#### DATA FOR THIS EXERCISE ####

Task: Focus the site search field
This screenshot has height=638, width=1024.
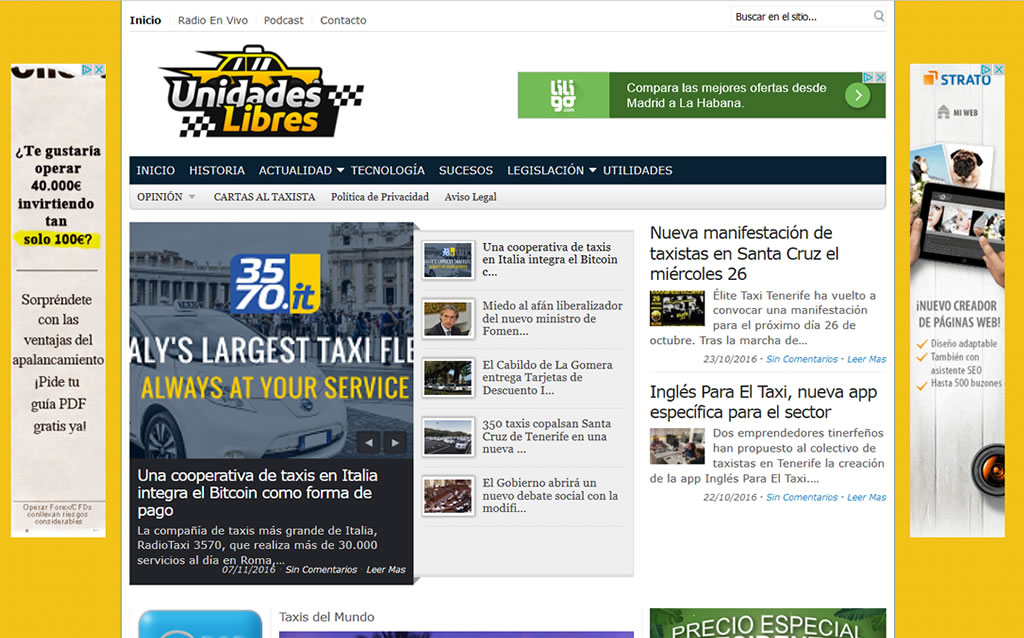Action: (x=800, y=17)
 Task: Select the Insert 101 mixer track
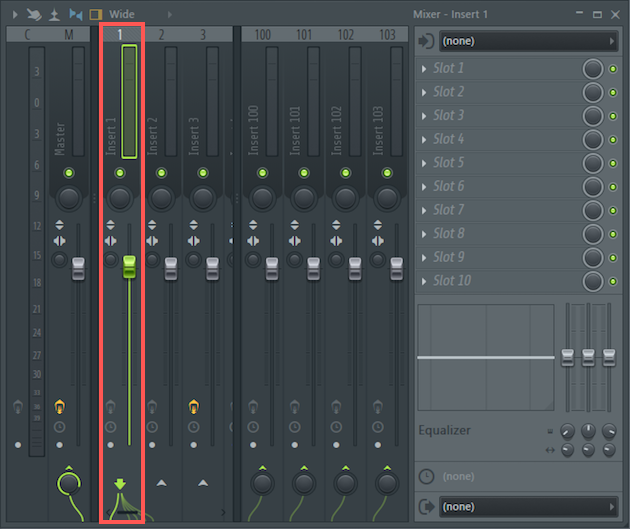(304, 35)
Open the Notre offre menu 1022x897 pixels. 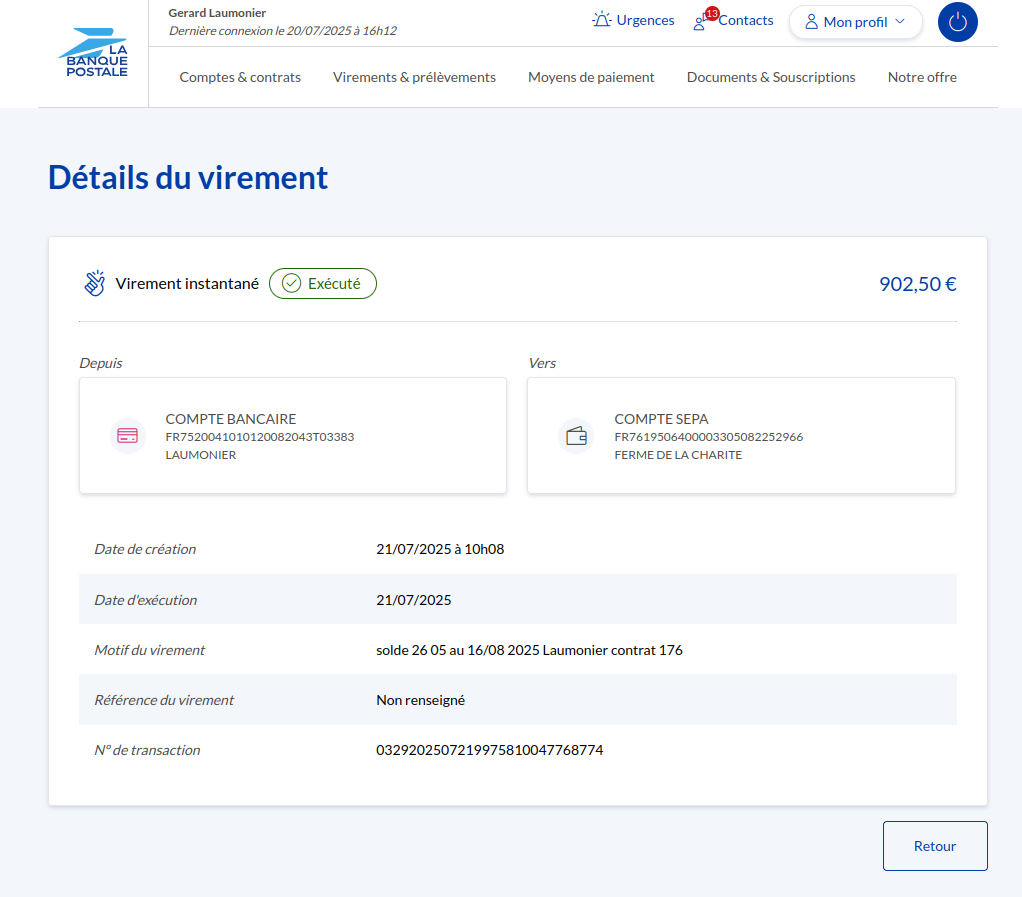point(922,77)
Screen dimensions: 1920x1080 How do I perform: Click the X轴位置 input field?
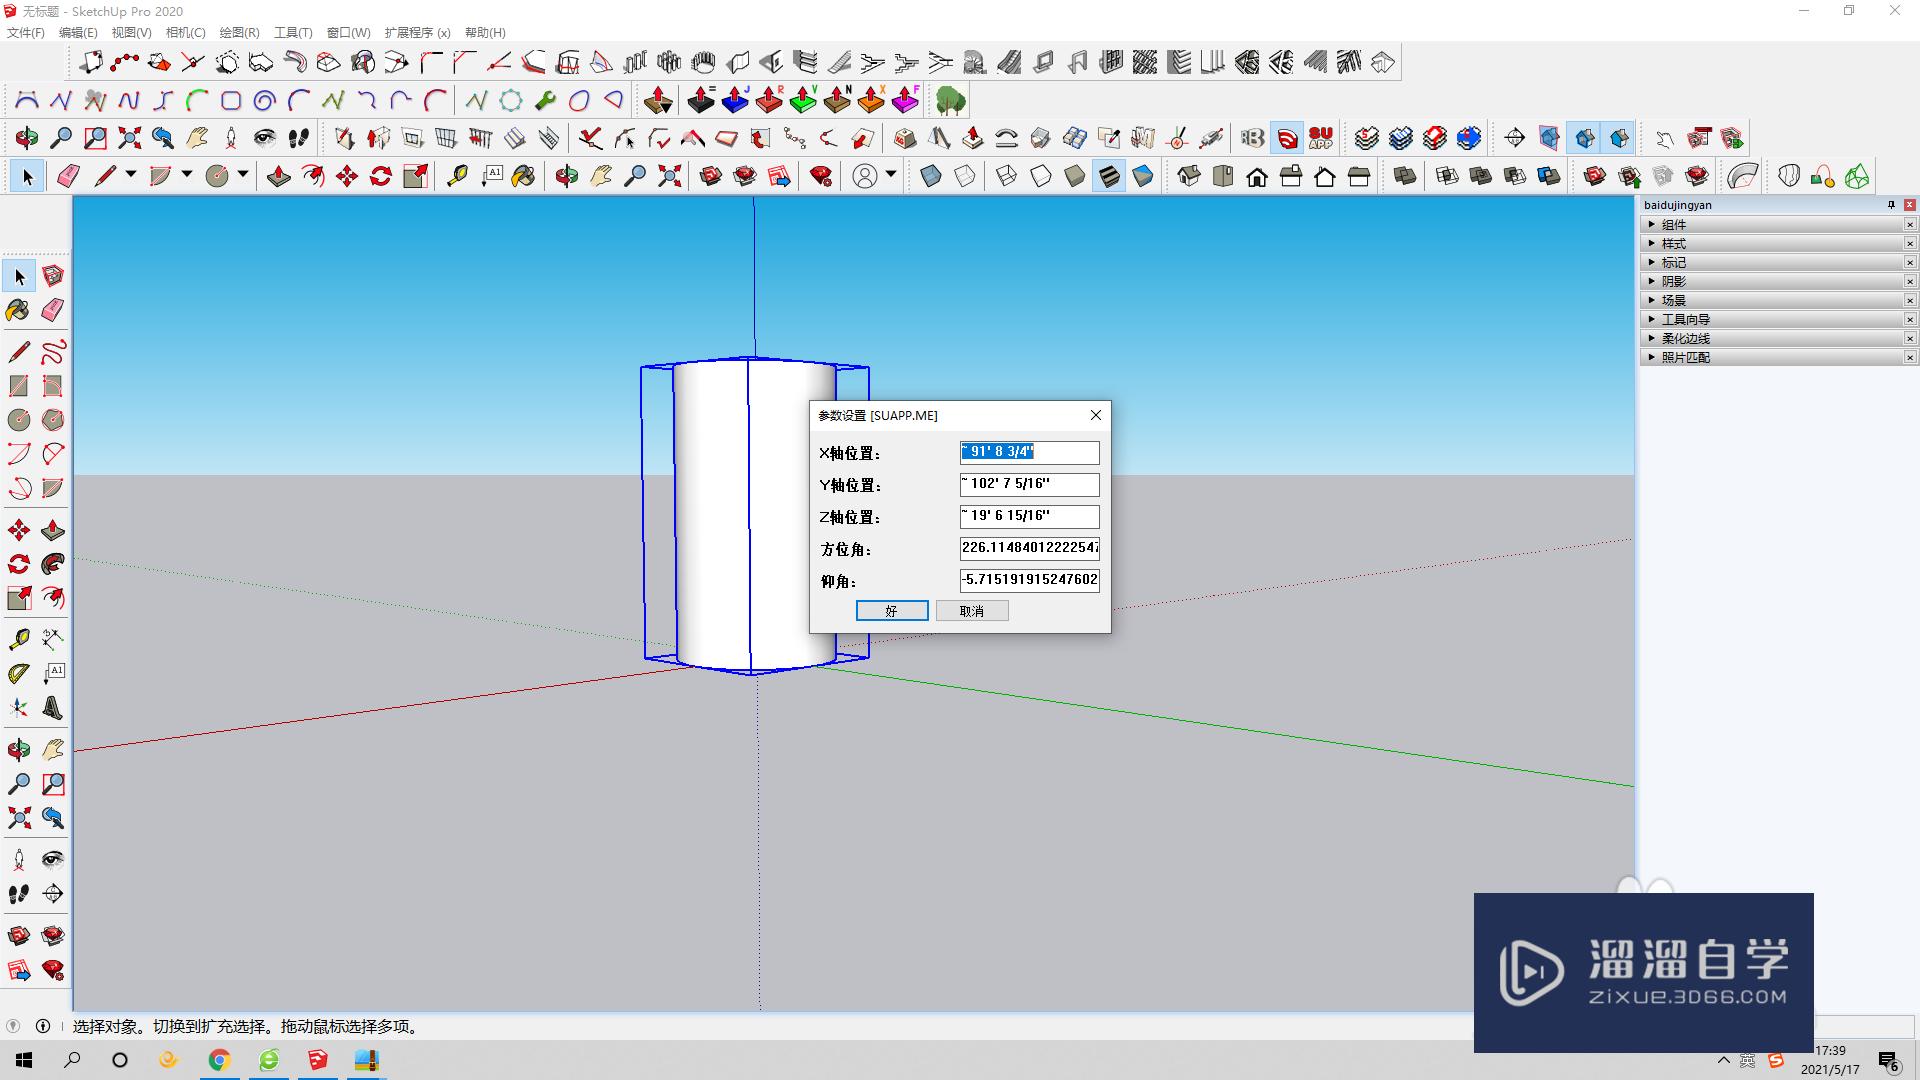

####

■ **PROBLEM DESCRIPTION**: Each line in the data above either holds "field" or does not. State how many do, as a bare number.

■ **ANSWER BOX**: 2